Maybe the Mayans were right! I can't imagine a world without Twinkies! I've been eating them since I was in grade school -- and that was back in the late 40s! The first thing I thought about when I heard it this morning was Woody in "Zombieland". I went to the grocery store to stock up, and the shelves were already bare! I totally blame the unions for this! Just like they ruined US Steel in Gary, IN where I grew up as a kid! Now no Twinkies, no Ho Hos, no WonderBread!!!:shock:


----------



## jandor123 (Oct 24, 2012)

Facinating, 

Some blame corporate greed and some blame the unions....conservitive vs. liberal.
Problem is, both are right, the corporations wanted to make money, because thats what comapnies do, they have a fiscal responsibility to make as much profit as possible for their shareholders. CEO are overpaid, but give their lives away for the money, 24x7 always working...

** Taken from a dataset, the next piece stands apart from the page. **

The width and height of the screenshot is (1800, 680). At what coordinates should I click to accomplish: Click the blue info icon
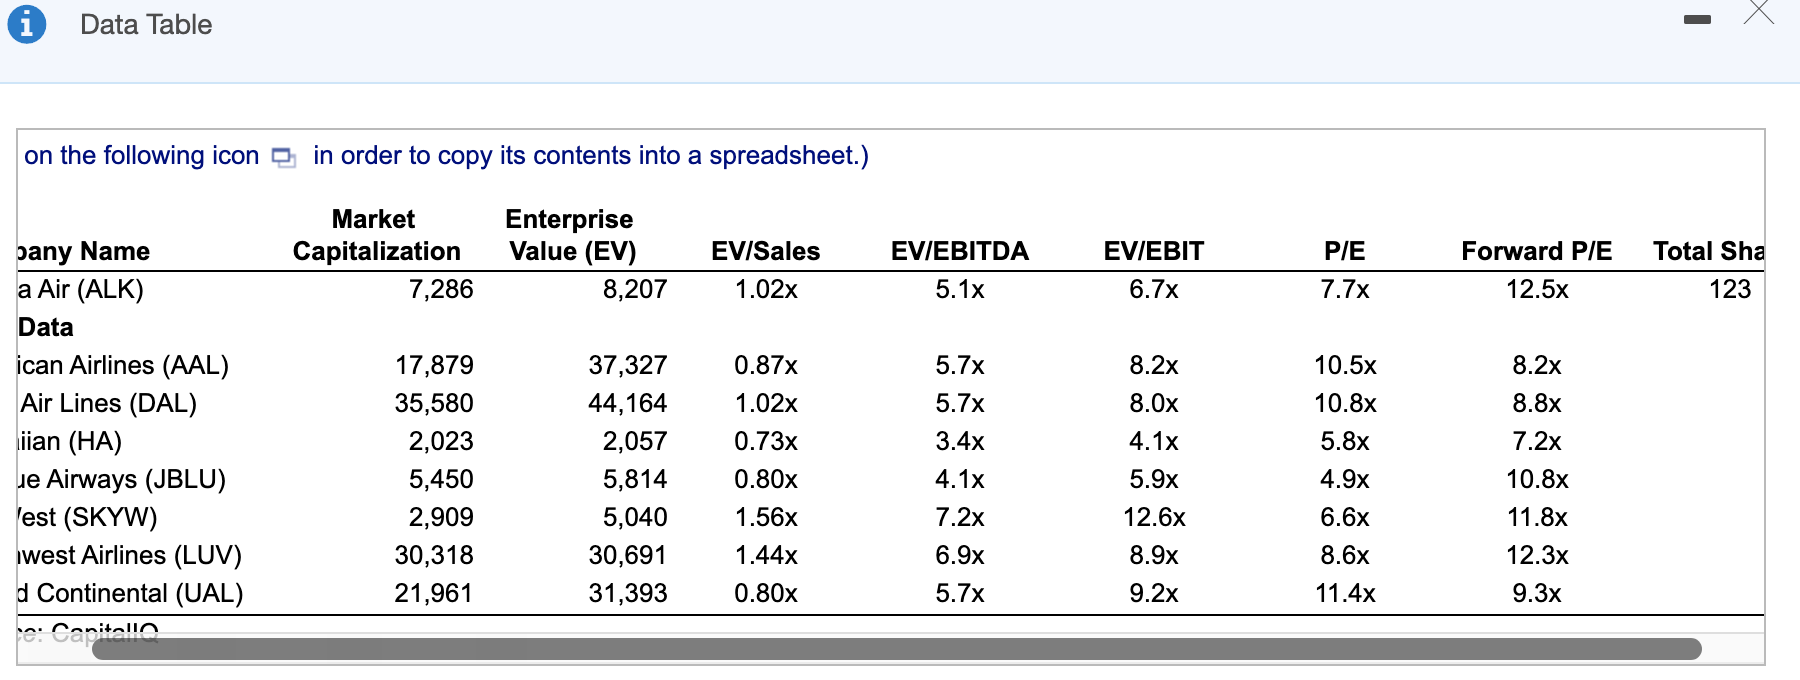click(x=27, y=24)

Unions (scum as far as im concerned) are "protecting" the worker. Making unreasonable demands they know the company wont agree to. While they take dues to fund give it to liberal concerns. The heck with the company, the heck with the worker, just as long as they can cause confusion and flex thier collective power. They know average American will foot the bill for their unemploment check.

It's wrong either way you look at it. However, i tend to lean toward the CEO. I have been in the corporate thick, it's not easy and they often sacrifice the things we cherish for the pay. But, it can only go to a certain point. Once they get to millionaires, its time to reflect, its time to give back..


----------



## SOCOM42 (Nov 9, 2012)

The biggest thing the unions are interested in are the pension funds. 
That is their personal piggy bank, it always has been. 
When the poor suckers go out on strike and get virtually nothing from the union.
The fat cats in it still live on their over bloated paycheck.
I helped organize a union back in 1972 for the people in a stamping house.
Mostly european immigrants, the company was screwing them.
The greed of the union just like in this situation put the company out of business 10 years later. 
They kept the pension funds they collected. Screwing the people twice.


----------



## C5GUY (Mar 22, 2012)

shotlady said:


> look at all the states legalizing recreational marijuana, and now theres no twinkies.

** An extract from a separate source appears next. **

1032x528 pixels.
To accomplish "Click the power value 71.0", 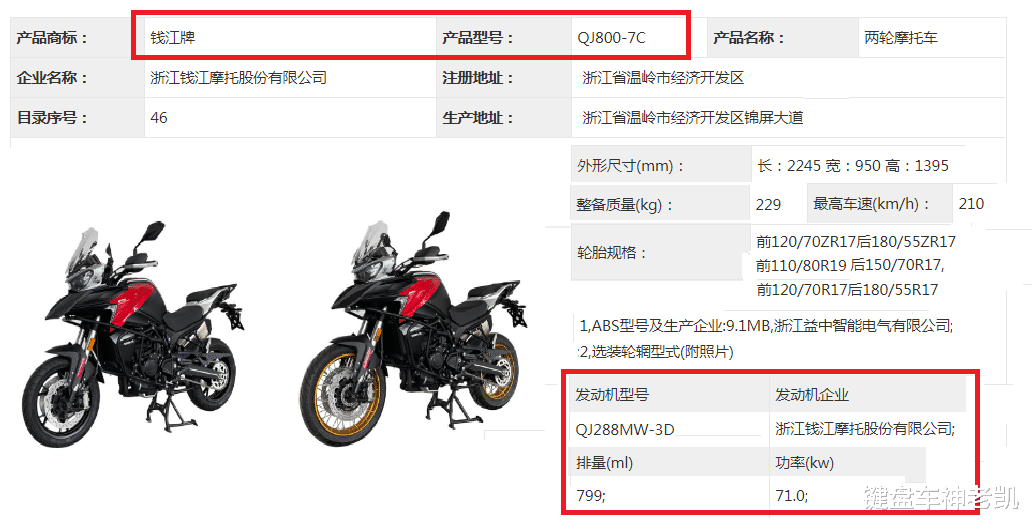I will point(792,496).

LOL!! Life can be so unfair sometimes.


----------



## survival (Sep 26, 2011)

Looks like Sun Capital might buy them:

Exclusive: Sun Capital wants to buy Hostess - The Term Sheet: Fortune's deals blog Term Sheet


----------



## punch (Nov 6, 2012)

Well the union and management have agreed to mediation, at least for a couple of days...


----------



## Lattice (Nov 19, 2012)

Just out of curiosity. How many of the folks here who are complaining about unions have honestly been a part of one?

I am not what some would call pro union. But neither am I anti union. Though before I joined one years and years ago I was much like many of you. Then when I did I learned a lot more than the talking heads tell you. 

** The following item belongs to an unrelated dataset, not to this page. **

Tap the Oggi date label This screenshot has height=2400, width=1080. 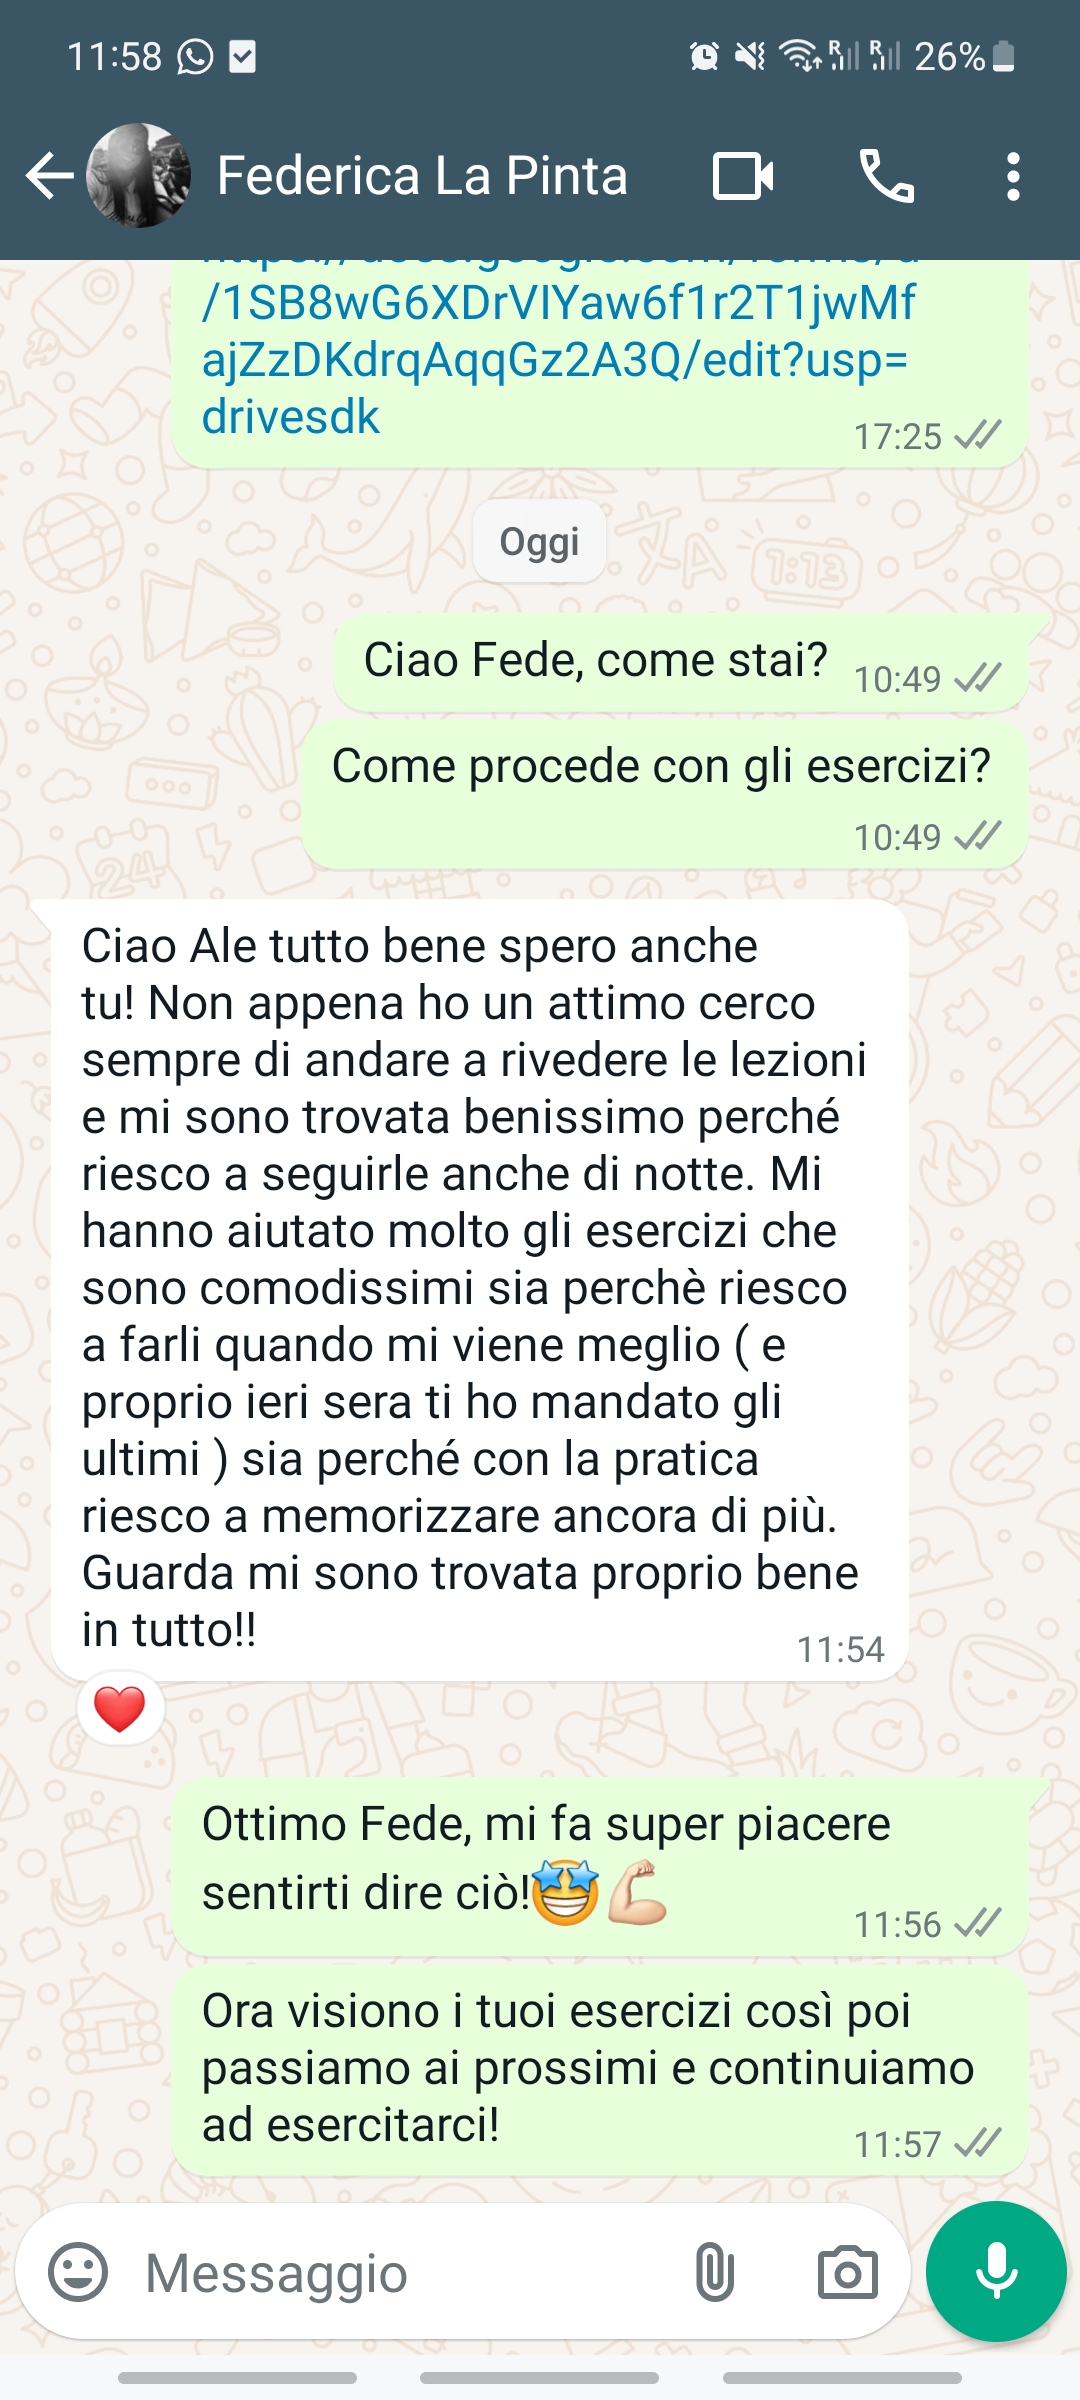tap(540, 542)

Yes, there are some issues still with them.


----------



## C5GUY (Mar 22, 2012)

I am not anti-union in any form. I worked for the railroad for 32+ years with most of them being in management and thus non-union. I dealt with unions and union representatives every day and like anything else there was some good and some bad about both unions and union reps'. What I do know is that the company I worked for would indeed run rough shod over their employees had it not been for the strength of the unions. This company and with most, has no regards for it's employees other than for the bottom line.


----------



## SOCOM42 (Nov 9, 2012)

lattice said:


> just out of curiosity. How many of the folks here who are complaining about unions have honestly been a part of one?
> 
> I am not what some would call pro union. But neither am i anti union. Though before i joined one years and years ago i was much like many of you. Then when i did i learned a lot more than the talking heads tell you.
> 
> Yes, there are some issues still with them.


in the early 60's i belonged to a union run by i. W. Abel.
In the early 70's i help organize one in a metal stamping house.
They were screwing the immigrant polish workers employed there. 
A little after 10 years later the company went bust because of the unions greed. 
They weren't interested in getting more per hour for the people, but a greater contribution into the pension fund. 
That fund is their personal piggy bank. Their is so much float in it they can do what the please with it.
Don't tell me about union benevolence.


----------



## Lattice (Nov 19, 2012)

I have no illusions about unions. People are greedy by nature, when they are organized they are even more greedy, but much of what has been spread around by the talking heads is not entirely accurate. Whis is the reason for my question in my previous post. 

I can not speak to pension funds. There was no pension when I joined the union down at Case. And there are serious problems with many unions. One of which is how retirees stay with the union after they are done working. They have no stake in the future of the company, they could care less if it goes belly up because it will not affect them. But make up a large portion of the members.


----------